Is it well-formed to define a class differently in different translation units granted that the class is defined at most once in each translation unit?
Use case is accessing implementation details without dynamic allocation. C++ code will operate on pointers already allocated by a C library.

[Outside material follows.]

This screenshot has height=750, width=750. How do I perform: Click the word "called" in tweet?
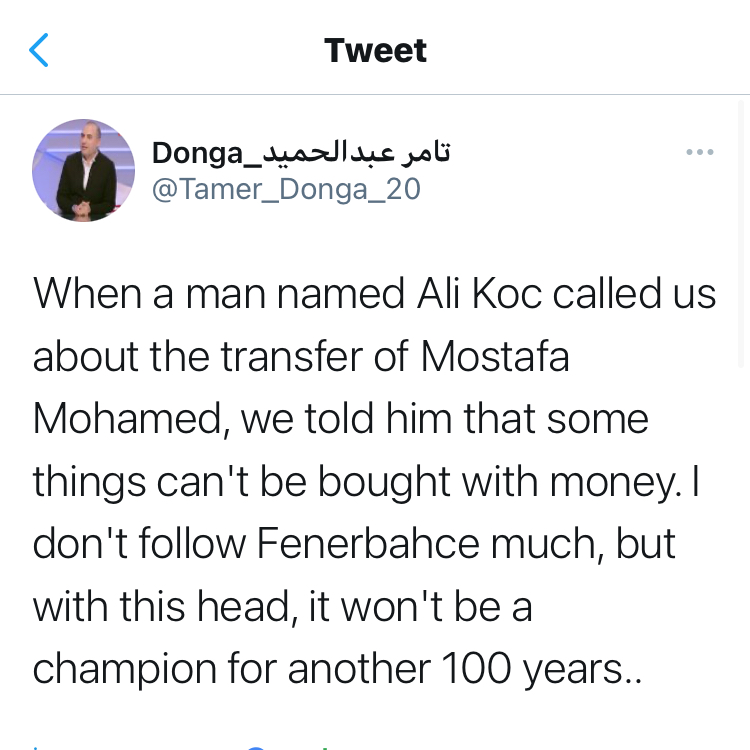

Please ignore memory leaks for the sake of example.
common.hpp
#pragma once
namespace Test {
class Impl;
class A {
void *ptr;
A(void *ptr) : ptr(ptr) {}
friend class Impl;
public:
int plus_one();
};
class B {
void *ptr;
B(void *ptr) : ptr(ptr) {}
friend class Impl;
public:
int plus_two();
};
class Factory {
public:
A getA(int val);
B getB(int val);
};
} // namespace Test
A.cpp
#include "common.hpp"
namespace Test {
class Impl {
public:
static int as_int(A *a) { return *static_cast<int *>(a->ptr) + 1; }
};
int A::plus_one() { return Impl{}.as_int(this); }
} // namespace Test
B.cpp
#include "common.hpp"
namespace Test {
class Impl {
public:
static int as_int(B *b) { return *static_cast<int *>(b->ptr) + 2; }
};
int B::plus_two() { return Impl{}.as_int(this); }
} // namespace Test
Factory.cpp
#include "common.hpp"
namespace Test {
class Impl {
public:
static A getA(int val) { return A(new int{val}); }
static B getB(int val) { return B(new int{val}); }
};
A Factory::getA(int val) { return Impl{}.getA(val); }
B Factory::getB(int val) { return Impl{}.getB(val); }
} // namespace Test
main.cpp
#include <iostream>
#include "common.hpp"
int main() {
Test::Factory factory;
std::cout << factory.getA(1).plus_one() << std::endl;
std::cout << factory.getB(1).plus_two() << std::endl;
return 0;
}
Output:
$ g++ A.cpp B.cpp Factory.cpp main.cpp -o test
$ ./test
2
3
No, the same class type is not allowed to have different definitions. Your program is in a direct violation of the ODR, and exhibits undefined behavior.
[basic.def.odr]
6 There can be more than one definition of a class type, [...] in a program provided that each definition appears in a different translation unit, and provided the definitions satisfy the following requirements. Given such an entity named D defined in more than one translation unit, then
- each definition of D shall consist of the same sequence of tokens; and
- [...]
[...] If the definitions of D satisfy all these requirements, then the behavior is as if there were a single definition of D. If the definitions of D do not satisfy these requirements, then the behavior is undefined.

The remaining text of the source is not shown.